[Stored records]
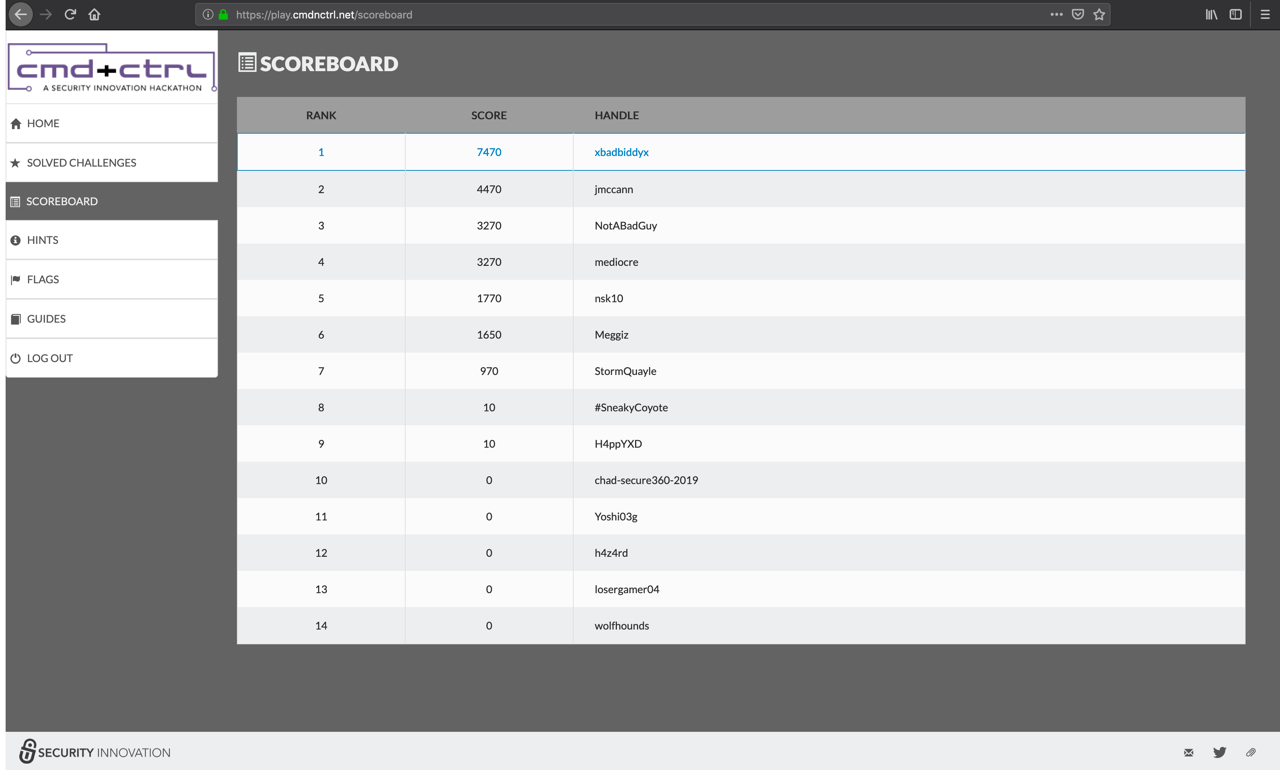Open the Firefox hamburger menu
Viewport: 1280px width, 770px height.
pos(1265,15)
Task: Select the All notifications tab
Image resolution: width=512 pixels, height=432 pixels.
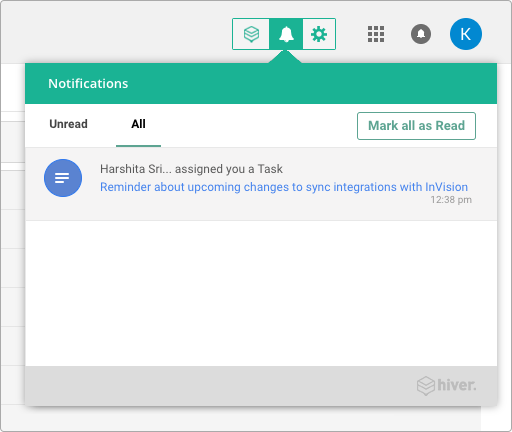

**Exercise goal**
Repeat word for word, and nothing more, the lines between the line containing "Task: Select the All notifications tab" and the last line of the records above, inclusive, without pictures.

**Task solution**
Task: Select the All notifications tab
Image resolution: width=512 pixels, height=432 pixels.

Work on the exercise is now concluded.